Un altro settore cruciale nei rapporti russo-indiani è quello militare, le cui basi vanno ricercate nell’era sovietica. Le relazioni in questo ambito erano proseguite anche dopo il 1992 e nel 2007 l’India è diventata il primo acquirente di armi russe. L’aspetto singolare della vicenda è che la cooperazione militare tra Russia e India non è venuta meno, se non parzialmente, nemmeno con l’intensificarsi della partnership strategica tra Delhi e Washington. Tanto che il governo Modi aveva sfidato le sanzioni americane seguite al golpe in Ucraina nel 2014 e dirette a ostacolare le esportazioni belliche russe, concludendo, come già la Turchia, un contratto per l’acquisto del sistema di difesa anti-missile S-400.

Le tensioni che rischiano di esplodere tra Stati Uniti e India dopo anni di costante avvicinamento sono determinate precisamente dal fatto che i piani strategici di Delhi convergono con quelli americani sulla questione del contenimento della Cina, ma non riguardo alla Russia. Per l’India, in altre parole, il mantenimento di ottimi rapporti con Mosca rappresenta una sorta di assicurazione di fronte al rinsaldarsi della partnership sino-russa e al costante allargamento dell’influenza di Pechino in Asia centrale e sud-orientale.

In un articolo pubblicato nel fine settimana sul sito New Eastern Outlook, l’analista politico russo Dmitry Bokarev ha sostenuto che il governo indiano “non ha alcun interesse a indebolire la Russia” e non solo per la questione delle importazioni di armi e petrolio. Una Russia fiaccata dalle sanzioni, infatti, trasformerebbe in maniera indiscutibile nella “prima potenza asiatica la Cina, le cui relazioni con l’India non sono delle migliori”. L’umiliante ritiro americano dall’Afghanistan, dove il Pakistan e la stessa Cina hanno ora la maggiore influenza, ha contribuito ulteriormente ad accrescere le perplessità indiane riguardo alle garanzie di sicurezza offerte da un’alleanza esclusiva con Washington.
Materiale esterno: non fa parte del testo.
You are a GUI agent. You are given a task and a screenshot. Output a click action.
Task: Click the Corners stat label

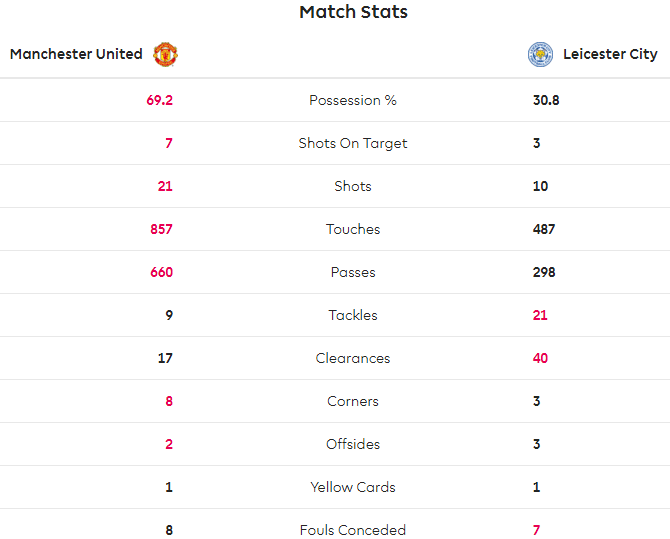coord(353,401)
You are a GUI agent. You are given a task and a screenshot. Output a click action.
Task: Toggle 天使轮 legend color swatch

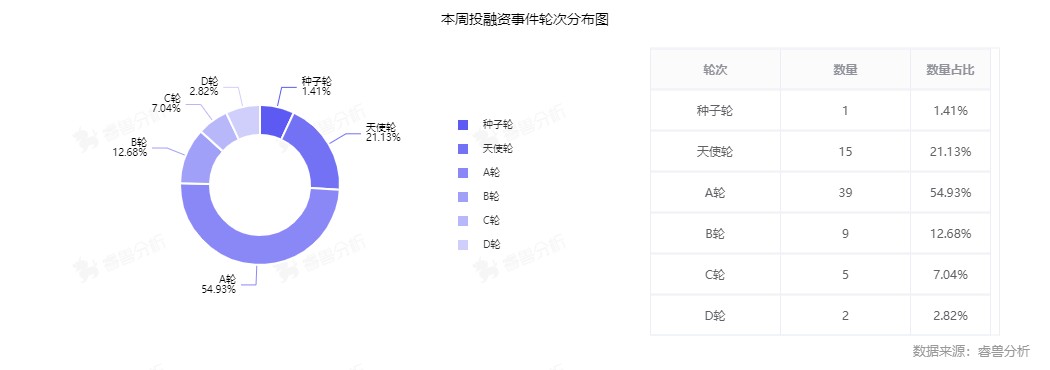(463, 149)
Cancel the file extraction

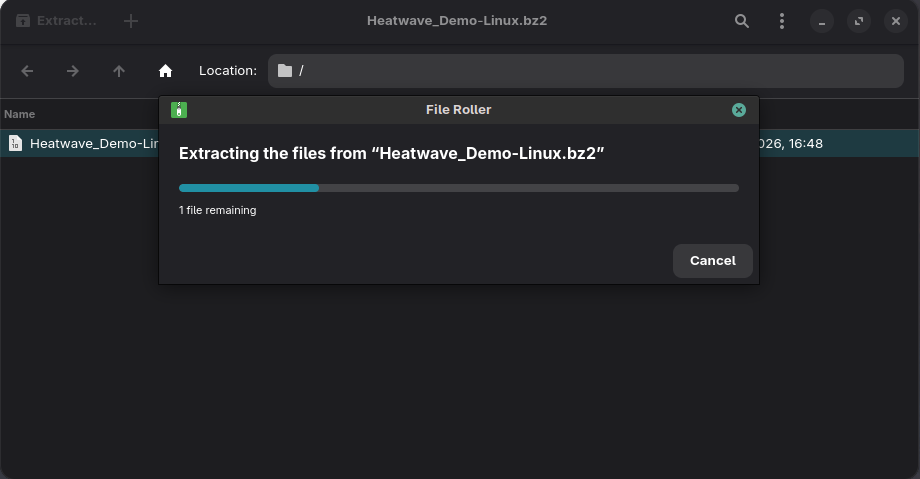(712, 261)
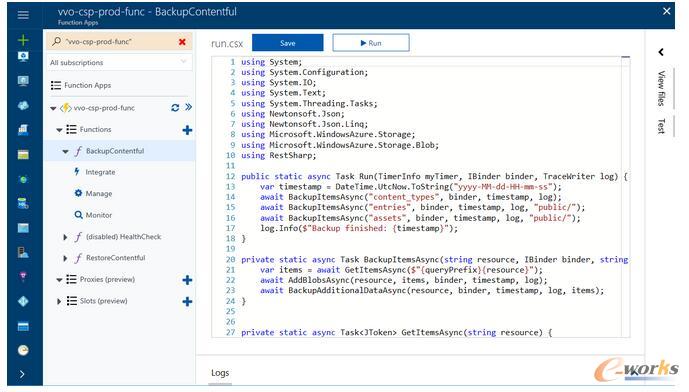Click the green plus new resource icon
The width and height of the screenshot is (689, 392).
click(x=23, y=40)
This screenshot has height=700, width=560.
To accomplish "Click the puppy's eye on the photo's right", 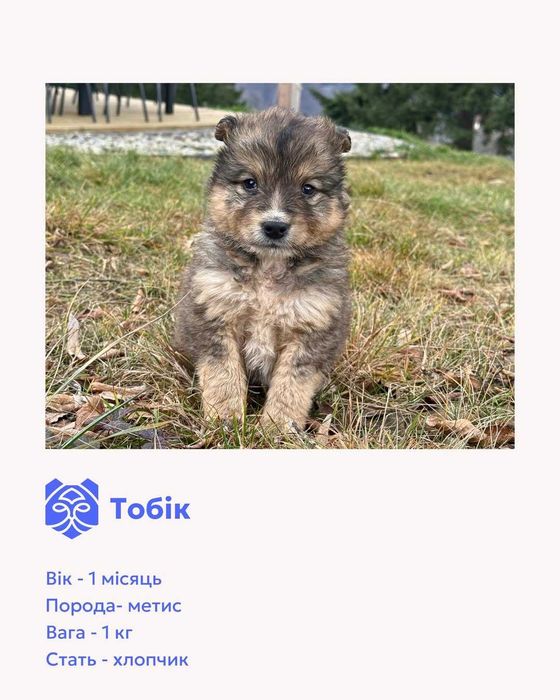I will coord(308,189).
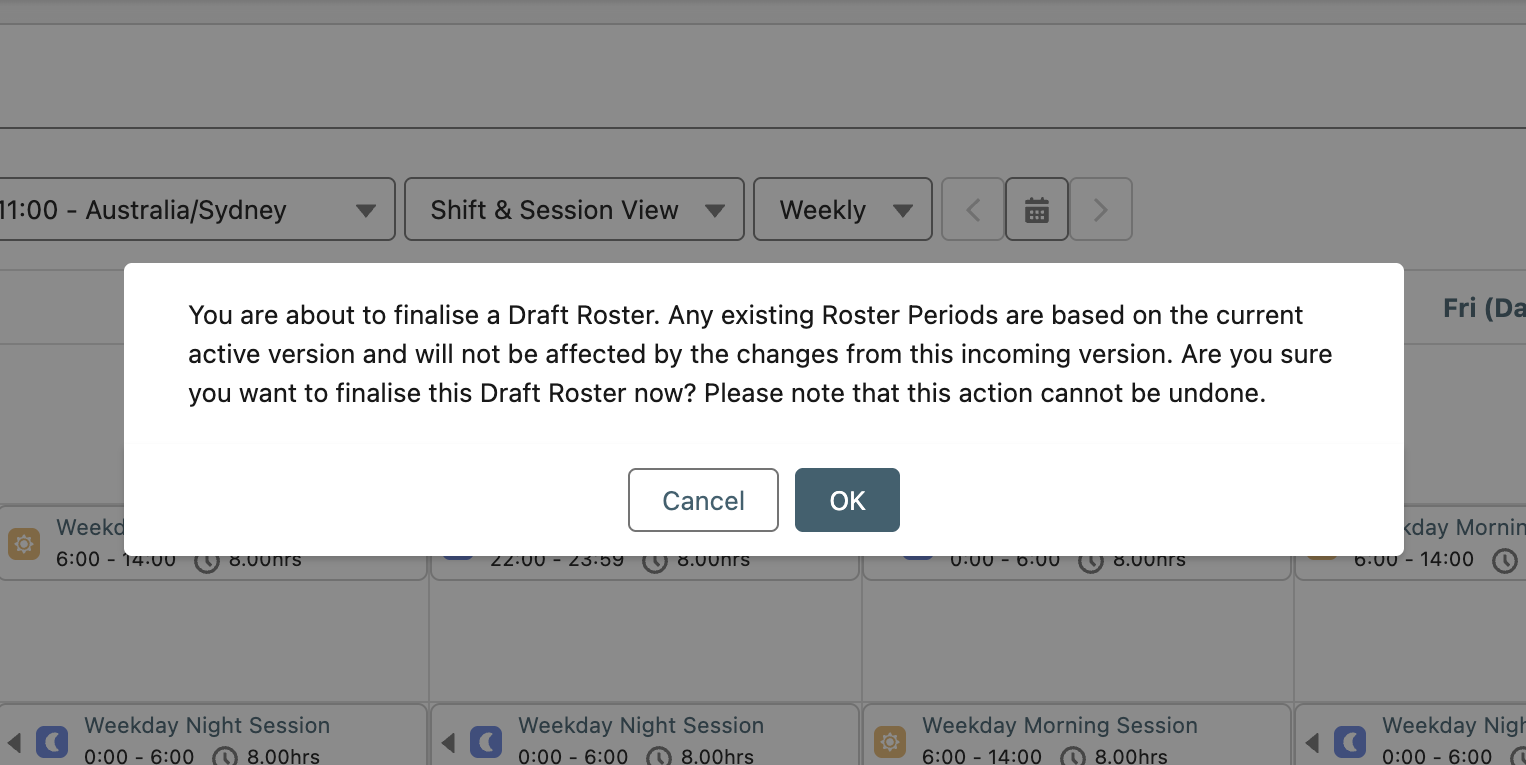Click the clock icon beside the 6:00 - 14:00 shift
The height and width of the screenshot is (765, 1526).
pos(207,560)
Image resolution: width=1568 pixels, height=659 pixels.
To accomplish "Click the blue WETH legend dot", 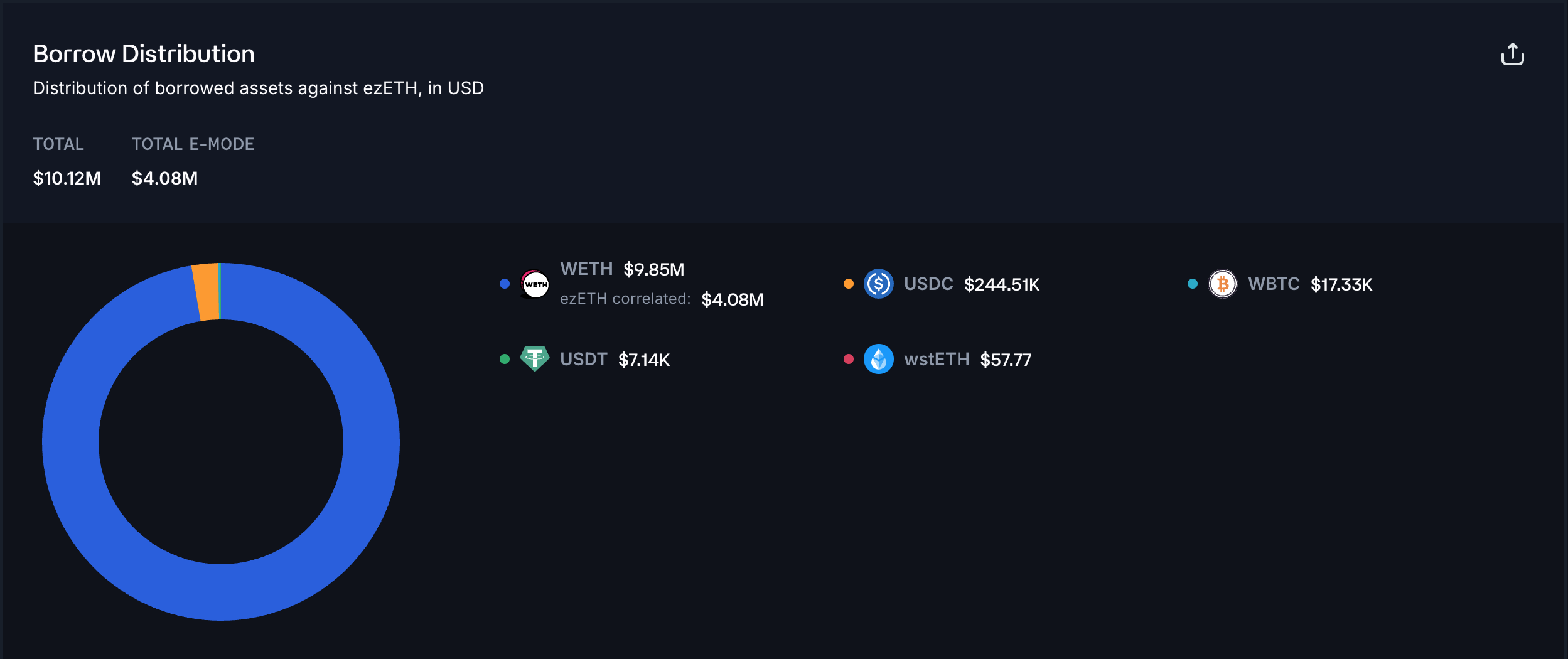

Per tutte queste ragioni, è probabile che i leader indiani giudichino più opportuno o vantaggioso tenere posizioni equidistanti, bilanciando i propri rapporti con tutte le potenze internazionali. Un ripensamento strategico, quello forse in corso in India, che potrebbe addirittura dare un impulso alla partecipazione alle dinamiche multipolari in atto nello spazio euro-asiatico e che erano state accolte con freddezza per via delle pressioni americane, nonostante il ruolo ricoperto nei cosiddetti “BRICS”. Quasi a sottolineare il possibile rimescolamento delle priorità indiane in concomitanza con la crisi russo-ucraina, infatti, per la prima volta da due anni il ministro degli Esteri cinese, Wang Yi, qualche giorno fa è stato protagonista di una visita altamente simbolica a Nuova Delhi.